> [EXERCISE DESCRIPTION] Reproduce, from the lines below, exactly the stretch that begins at the line containing "Acrylic Craft Paints (489, 1446)" and ends at the line containing "Adult Coloring Books (494, 1474)", both included.

> [DATA PROVIDED]
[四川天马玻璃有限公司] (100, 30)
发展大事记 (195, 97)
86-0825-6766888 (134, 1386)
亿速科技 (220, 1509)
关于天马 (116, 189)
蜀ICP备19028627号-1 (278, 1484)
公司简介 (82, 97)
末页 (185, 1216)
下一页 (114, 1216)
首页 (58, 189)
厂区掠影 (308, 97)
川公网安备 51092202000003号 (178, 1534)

==

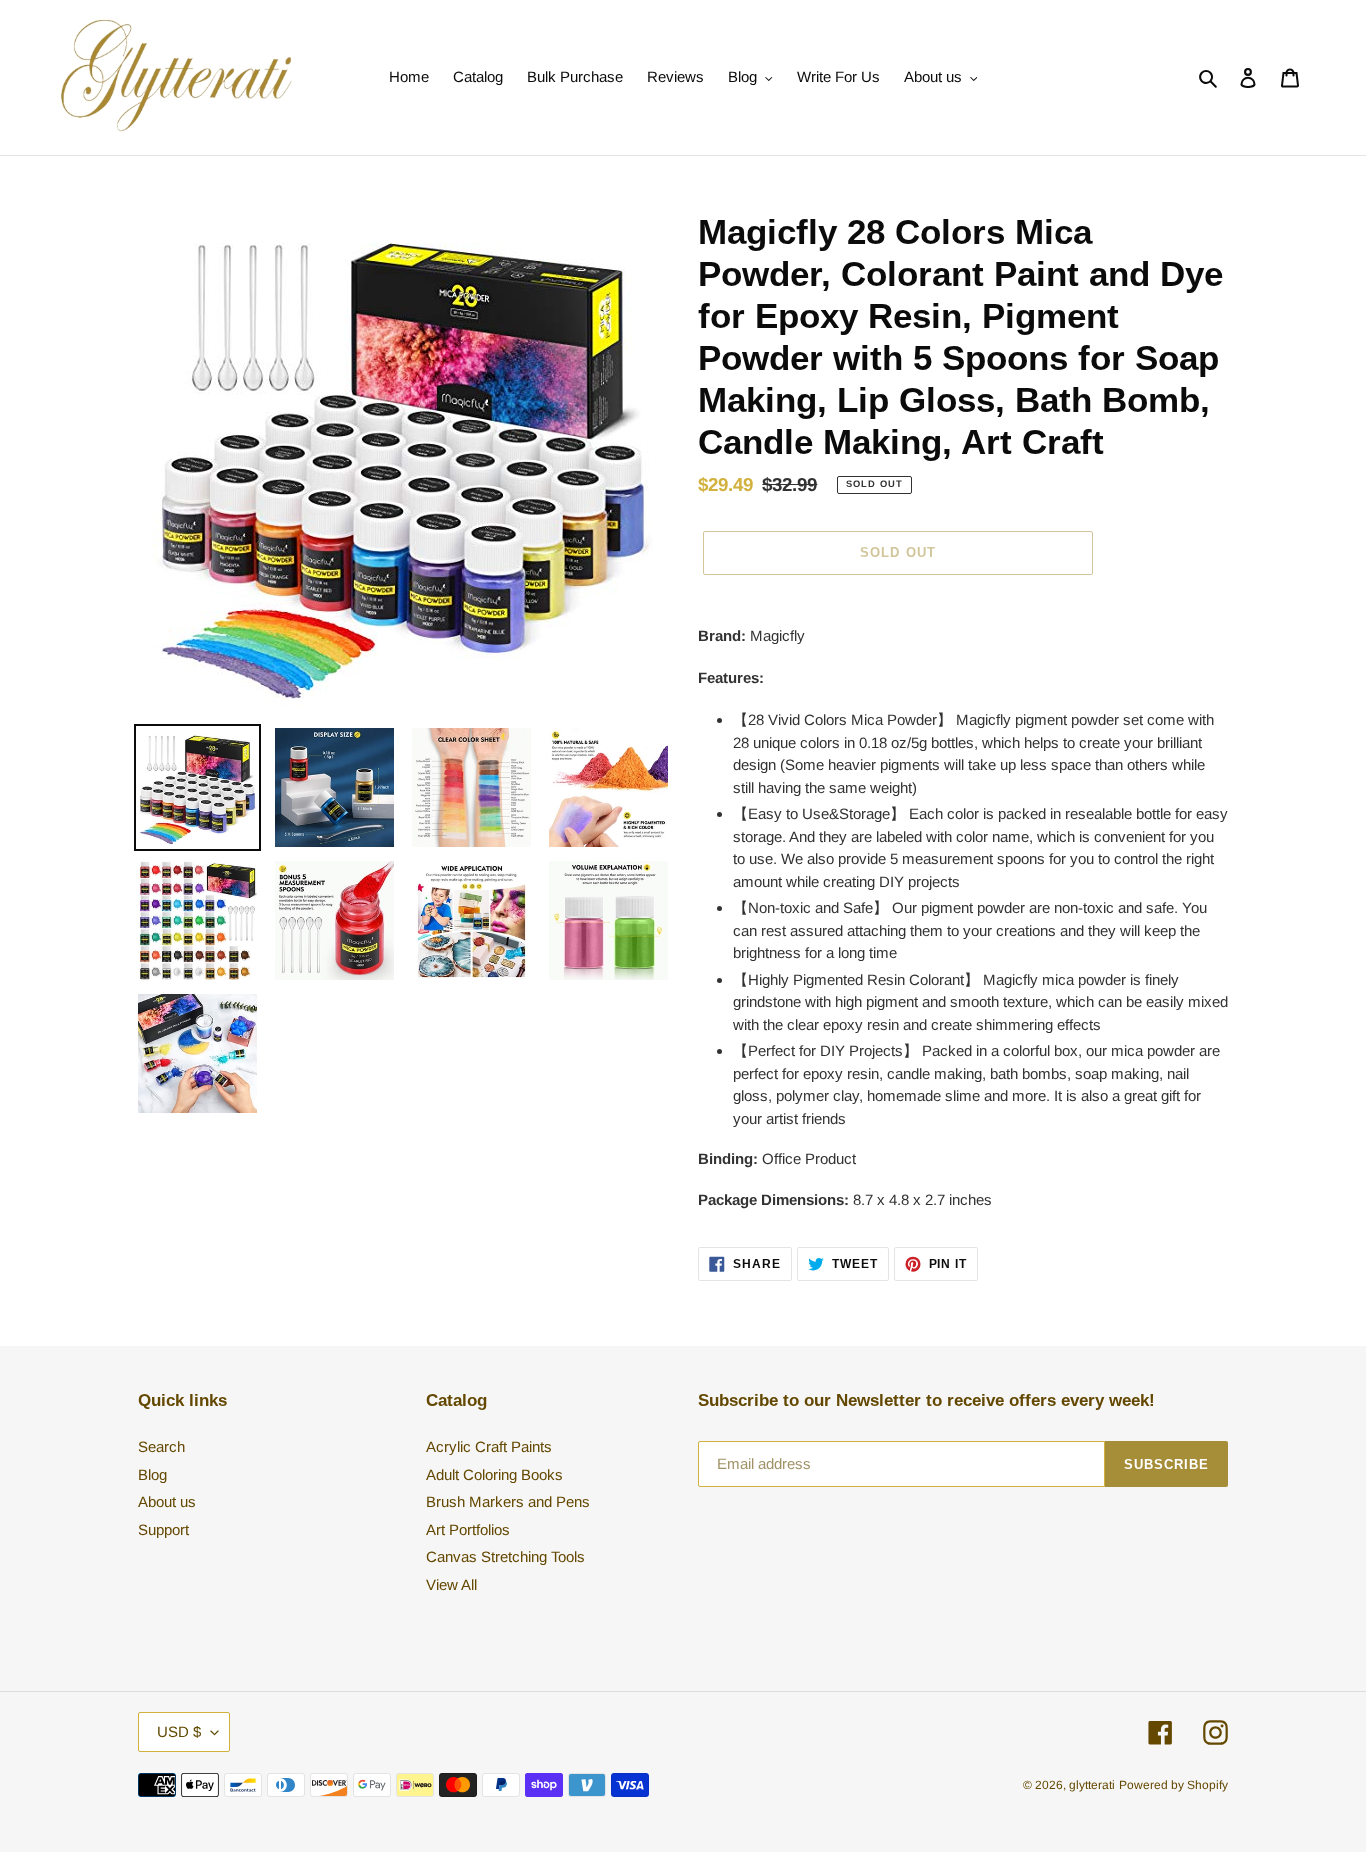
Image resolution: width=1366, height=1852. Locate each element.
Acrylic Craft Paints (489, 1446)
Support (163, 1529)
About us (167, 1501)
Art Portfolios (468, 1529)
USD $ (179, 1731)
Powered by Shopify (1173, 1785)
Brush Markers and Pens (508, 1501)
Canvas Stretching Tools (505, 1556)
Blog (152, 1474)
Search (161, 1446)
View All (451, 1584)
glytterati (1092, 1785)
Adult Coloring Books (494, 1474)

> [TASK OUTPUT]
Acrylic Craft Paints (489, 1446)
Support (163, 1529)
About us (167, 1501)
Art Portfolios (468, 1529)
USD $ (179, 1731)
Powered by Shopify (1173, 1785)
Brush Markers and Pens (508, 1501)
Canvas Stretching Tools (505, 1556)
Blog (152, 1474)
Search (161, 1446)
View All (451, 1584)
glytterati (1092, 1785)
Adult Coloring Books (494, 1474)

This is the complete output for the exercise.